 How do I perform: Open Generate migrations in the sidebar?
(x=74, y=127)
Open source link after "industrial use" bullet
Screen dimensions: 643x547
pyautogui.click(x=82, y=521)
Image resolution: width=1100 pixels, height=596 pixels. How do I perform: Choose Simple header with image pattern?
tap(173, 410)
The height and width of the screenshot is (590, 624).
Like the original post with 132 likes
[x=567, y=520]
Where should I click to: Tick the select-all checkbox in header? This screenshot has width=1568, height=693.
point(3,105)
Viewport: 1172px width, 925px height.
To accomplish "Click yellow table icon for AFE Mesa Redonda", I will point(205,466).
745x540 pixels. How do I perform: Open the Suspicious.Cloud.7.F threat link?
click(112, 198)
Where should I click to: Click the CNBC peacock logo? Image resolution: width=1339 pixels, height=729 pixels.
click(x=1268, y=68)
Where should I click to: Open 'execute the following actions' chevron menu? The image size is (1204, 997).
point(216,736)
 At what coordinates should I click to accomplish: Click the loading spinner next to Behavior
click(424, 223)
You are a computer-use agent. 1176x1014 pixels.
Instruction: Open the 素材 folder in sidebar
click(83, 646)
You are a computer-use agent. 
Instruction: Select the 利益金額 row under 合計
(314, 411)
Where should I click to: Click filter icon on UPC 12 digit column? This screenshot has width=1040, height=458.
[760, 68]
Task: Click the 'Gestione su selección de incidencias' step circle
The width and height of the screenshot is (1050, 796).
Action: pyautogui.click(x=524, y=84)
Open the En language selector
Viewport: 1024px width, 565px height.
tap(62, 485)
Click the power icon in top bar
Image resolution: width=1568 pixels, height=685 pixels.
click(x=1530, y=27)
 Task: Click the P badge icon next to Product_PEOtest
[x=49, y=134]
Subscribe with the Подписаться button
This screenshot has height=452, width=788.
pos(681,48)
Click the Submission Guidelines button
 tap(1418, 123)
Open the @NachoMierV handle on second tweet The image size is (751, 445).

────────────────

### EXERCISE AIM
Rewrite every row above, replacing "Where should I click to" with "What should I tap to" and leaving everything else as it is.

### FINAL RESULT
 How do I perform: Open Generate migrations in the sidebar?
(x=74, y=127)
Open source link after "industrial use" bullet
Screen dimensions: 643x547
pyautogui.click(x=82, y=521)
Image resolution: width=1100 pixels, height=596 pixels. How do I perform: Choose Simple header with image pattern?
tap(173, 410)
The height and width of the screenshot is (590, 624).
Like the original post with 132 likes
[x=567, y=520]
What should I tap to: Tick the select-all checkbox in header? This screenshot has width=1568, height=693.
point(3,105)
Viewport: 1172px width, 925px height.
To accomplish "Click yellow table icon for AFE Mesa Redonda", I will point(205,466).
745x540 pixels. How do I perform: Open the Suspicious.Cloud.7.F threat link?
click(112, 198)
What should I tap to: Click the CNBC peacock logo? Image resolution: width=1339 pixels, height=729 pixels.
click(x=1268, y=68)
What should I tap to: Open 'execute the following actions' chevron menu? The image size is (1204, 997).
point(216,736)
 At what coordinates should I click to accomplish: Click the loading spinner next to Behavior
click(424, 223)
You are a computer-use agent. 1176x1014 pixels.
Instruction: Open the 素材 folder in sidebar
click(83, 646)
You are a computer-use agent. 
Instruction: Select the 利益金額 row under 合計
(314, 411)
What should I tap to: Click filter icon on UPC 12 digit column? This screenshot has width=1040, height=458.
[760, 68]
Task: Click the 'Gestione su selección de incidencias' step circle
The width and height of the screenshot is (1050, 796).
Action: pyautogui.click(x=524, y=84)
Open the En language selector
Viewport: 1024px width, 565px height.
tap(62, 485)
Click the power icon in top bar
Image resolution: width=1568 pixels, height=685 pixels.
click(x=1530, y=27)
 Task: Click the P badge icon next to Product_PEOtest
[x=49, y=134]
Subscribe with the Подписаться button
This screenshot has height=452, width=788.
pos(681,48)
Click the Submission Guidelines button
 tap(1418, 123)
Open the @NachoMierV handle on second tweet The image size is (751, 445).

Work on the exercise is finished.